Etwas anders war das Bild am Eichhof, wo die Erträge in Stufe 1 rund 14 dt/ha höher ausfielen als in Korbach. Durch die höhere Intensität konnte der Ertrag dort aber nicht mehr gesteigert werden. Im Gegenteil, die Wachstumsreglermaßnahme hatte wegen Trockenheit bei vielen Sorten negative Effekte. Letztendlich konnte bei der Auswertung für den Standort Bad Hersfeld aber kein gesicherter Unterschied zwischen den Sortenerträgen ermittelt werden. Auch in Korbach schwankten die Erträge innerhalb des Versuchs stark.

Deutliche Unterschiede einzelner Sorten zum Vorjahr

Der langjährig empfohlene Max streute ertraglich in diesem Jahr erneut stärker.

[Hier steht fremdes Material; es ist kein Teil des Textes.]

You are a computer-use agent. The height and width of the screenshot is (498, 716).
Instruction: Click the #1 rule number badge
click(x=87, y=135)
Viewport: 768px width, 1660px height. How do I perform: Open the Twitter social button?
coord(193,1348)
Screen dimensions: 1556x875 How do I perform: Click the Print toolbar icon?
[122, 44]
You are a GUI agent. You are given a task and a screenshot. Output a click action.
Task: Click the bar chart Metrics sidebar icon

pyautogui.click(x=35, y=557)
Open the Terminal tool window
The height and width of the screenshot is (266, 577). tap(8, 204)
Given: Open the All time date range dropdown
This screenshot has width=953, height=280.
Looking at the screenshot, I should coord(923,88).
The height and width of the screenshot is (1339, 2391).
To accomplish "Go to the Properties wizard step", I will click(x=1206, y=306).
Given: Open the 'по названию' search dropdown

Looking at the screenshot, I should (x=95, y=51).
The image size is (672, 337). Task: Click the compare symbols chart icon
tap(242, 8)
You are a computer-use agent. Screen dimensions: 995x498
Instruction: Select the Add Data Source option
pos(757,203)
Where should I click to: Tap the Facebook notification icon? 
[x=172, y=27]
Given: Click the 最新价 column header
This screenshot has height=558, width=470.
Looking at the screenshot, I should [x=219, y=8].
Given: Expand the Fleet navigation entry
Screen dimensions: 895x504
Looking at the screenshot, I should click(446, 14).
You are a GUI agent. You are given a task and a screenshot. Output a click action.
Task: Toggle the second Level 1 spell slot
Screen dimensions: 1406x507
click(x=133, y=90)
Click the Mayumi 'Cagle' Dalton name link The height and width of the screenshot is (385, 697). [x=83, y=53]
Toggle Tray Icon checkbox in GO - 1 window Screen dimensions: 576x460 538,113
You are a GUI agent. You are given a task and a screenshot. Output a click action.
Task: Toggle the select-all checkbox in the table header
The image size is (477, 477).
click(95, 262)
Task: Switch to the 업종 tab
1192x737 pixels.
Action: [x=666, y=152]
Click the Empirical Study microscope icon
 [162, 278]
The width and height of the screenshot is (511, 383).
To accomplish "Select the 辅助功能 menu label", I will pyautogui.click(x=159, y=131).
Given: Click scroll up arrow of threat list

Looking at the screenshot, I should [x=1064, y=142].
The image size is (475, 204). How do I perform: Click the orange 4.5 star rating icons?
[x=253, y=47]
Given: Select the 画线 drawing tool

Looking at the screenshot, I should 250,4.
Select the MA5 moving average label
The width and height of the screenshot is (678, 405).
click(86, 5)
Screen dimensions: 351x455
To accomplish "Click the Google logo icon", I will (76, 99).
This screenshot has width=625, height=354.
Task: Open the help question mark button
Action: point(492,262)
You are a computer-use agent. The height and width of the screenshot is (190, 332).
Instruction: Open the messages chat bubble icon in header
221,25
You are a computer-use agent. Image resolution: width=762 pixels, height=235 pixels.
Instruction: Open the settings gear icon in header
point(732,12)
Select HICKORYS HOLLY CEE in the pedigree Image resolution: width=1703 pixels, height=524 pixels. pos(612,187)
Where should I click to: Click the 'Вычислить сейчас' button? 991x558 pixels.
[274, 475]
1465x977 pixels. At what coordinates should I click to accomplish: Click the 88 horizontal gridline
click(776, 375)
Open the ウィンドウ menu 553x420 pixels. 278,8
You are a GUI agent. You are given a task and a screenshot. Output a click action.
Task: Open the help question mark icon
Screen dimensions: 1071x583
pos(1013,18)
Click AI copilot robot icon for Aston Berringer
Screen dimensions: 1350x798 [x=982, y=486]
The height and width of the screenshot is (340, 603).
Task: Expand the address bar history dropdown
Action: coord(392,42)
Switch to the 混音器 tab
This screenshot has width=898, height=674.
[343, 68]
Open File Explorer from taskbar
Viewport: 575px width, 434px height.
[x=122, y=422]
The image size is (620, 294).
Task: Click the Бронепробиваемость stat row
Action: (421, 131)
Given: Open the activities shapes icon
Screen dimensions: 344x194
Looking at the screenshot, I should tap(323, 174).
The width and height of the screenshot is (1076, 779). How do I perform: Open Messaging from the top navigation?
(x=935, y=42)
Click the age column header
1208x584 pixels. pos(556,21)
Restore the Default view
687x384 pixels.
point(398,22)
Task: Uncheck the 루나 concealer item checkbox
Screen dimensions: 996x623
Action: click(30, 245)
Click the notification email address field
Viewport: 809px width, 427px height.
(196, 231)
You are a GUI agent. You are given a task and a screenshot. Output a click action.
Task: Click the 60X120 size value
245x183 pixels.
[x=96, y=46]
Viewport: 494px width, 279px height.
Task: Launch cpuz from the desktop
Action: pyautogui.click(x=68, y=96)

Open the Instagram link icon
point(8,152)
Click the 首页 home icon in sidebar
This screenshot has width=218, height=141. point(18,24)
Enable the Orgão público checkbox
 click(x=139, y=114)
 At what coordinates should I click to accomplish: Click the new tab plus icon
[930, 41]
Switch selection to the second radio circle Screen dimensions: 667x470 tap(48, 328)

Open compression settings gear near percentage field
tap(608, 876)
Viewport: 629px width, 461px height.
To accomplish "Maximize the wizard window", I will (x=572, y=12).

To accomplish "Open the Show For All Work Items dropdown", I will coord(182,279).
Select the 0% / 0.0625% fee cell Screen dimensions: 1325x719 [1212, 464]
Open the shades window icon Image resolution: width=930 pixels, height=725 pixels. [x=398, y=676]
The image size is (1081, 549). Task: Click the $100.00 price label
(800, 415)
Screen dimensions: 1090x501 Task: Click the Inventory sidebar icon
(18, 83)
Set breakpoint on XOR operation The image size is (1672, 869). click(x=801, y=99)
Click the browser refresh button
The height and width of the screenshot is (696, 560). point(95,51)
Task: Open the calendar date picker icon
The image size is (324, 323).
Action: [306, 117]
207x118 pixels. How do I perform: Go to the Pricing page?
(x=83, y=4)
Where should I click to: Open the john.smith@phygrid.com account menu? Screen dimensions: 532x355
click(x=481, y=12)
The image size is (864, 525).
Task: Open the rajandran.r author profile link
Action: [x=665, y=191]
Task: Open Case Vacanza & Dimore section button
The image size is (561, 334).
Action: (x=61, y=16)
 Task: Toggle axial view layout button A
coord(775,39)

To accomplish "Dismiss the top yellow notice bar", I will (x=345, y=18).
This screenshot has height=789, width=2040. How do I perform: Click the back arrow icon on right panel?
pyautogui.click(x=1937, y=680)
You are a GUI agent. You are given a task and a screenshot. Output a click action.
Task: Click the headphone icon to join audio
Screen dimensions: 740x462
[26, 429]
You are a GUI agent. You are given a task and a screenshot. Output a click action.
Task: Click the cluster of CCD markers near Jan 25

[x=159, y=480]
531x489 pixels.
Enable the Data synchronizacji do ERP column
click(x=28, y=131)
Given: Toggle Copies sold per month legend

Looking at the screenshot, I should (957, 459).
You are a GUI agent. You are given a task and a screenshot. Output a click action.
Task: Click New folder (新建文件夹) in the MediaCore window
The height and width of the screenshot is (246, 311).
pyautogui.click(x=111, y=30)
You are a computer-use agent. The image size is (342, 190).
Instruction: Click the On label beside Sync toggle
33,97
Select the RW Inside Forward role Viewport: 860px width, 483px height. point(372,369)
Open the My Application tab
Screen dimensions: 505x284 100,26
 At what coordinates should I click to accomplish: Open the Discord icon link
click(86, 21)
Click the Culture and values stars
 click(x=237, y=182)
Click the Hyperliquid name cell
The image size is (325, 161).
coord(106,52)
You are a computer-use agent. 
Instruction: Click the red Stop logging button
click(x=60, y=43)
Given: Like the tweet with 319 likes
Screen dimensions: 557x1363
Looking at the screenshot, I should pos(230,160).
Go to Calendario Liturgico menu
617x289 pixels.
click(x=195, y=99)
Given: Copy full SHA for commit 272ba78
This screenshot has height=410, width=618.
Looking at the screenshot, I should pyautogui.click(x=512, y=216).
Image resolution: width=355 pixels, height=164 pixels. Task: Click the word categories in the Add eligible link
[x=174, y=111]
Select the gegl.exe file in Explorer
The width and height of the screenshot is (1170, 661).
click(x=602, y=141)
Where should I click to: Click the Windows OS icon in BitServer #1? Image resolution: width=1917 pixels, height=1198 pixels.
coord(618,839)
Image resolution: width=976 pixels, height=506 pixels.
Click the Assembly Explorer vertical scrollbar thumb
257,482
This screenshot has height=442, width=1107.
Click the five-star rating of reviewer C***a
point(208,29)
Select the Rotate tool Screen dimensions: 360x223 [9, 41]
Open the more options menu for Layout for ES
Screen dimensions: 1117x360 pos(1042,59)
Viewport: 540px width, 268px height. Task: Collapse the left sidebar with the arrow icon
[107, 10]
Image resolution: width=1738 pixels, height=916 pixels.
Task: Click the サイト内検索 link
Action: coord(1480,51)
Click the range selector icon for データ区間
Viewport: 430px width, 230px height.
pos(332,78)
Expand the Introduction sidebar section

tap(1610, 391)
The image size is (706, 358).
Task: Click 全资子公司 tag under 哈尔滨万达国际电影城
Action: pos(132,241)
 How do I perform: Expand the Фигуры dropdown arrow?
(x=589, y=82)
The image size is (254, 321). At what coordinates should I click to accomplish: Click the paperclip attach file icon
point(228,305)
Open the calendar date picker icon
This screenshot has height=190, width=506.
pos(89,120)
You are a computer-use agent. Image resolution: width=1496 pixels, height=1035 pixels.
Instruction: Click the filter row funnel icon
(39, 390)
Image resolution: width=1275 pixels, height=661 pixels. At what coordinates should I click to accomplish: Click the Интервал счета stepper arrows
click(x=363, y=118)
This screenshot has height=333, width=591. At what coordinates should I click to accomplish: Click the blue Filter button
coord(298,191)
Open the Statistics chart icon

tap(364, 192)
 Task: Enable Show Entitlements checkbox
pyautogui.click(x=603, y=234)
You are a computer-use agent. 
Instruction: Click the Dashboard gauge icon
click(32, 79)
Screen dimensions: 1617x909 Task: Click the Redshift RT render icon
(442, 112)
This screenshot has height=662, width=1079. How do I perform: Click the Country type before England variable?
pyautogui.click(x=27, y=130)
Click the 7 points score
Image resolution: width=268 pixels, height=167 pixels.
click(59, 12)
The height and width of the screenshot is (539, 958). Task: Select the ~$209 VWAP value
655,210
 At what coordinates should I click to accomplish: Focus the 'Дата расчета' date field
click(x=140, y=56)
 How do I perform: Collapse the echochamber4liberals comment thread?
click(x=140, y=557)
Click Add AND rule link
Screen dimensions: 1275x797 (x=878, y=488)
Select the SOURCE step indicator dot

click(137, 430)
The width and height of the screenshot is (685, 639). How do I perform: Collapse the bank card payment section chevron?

Während er in Bad Hersfeld in beiden Intensitätsstufen nur durchschnittlich erntete, erreichte er in Korbach in beiden Stufen Erträge deutlich über dem Versuchsmittel und war dort die beste Sorte. Ozon erzielte in seinem dritten Prüfjahr auf beiden Standorten ausgewogene und überdurchschnittliche Erträge. Mit 76 dt/ha war er die ertragsstärkste Sorte in der Stufe 1 am Standort Bad Hersfeld. Poseidon, die Spitzensorte in Stufe 2 am Standort Korbach aus dem Vorjahr brach dort in diesem Jahr deutlich ein, während sie in Bad Hersfeld den höchsten Ertrag erzielte. Anhand dieser Jahresschwankungen zeigt sich wie wichtig es ist, Sorten mehrjährig unter verschiedenen Witterungsbedingungen zu testen.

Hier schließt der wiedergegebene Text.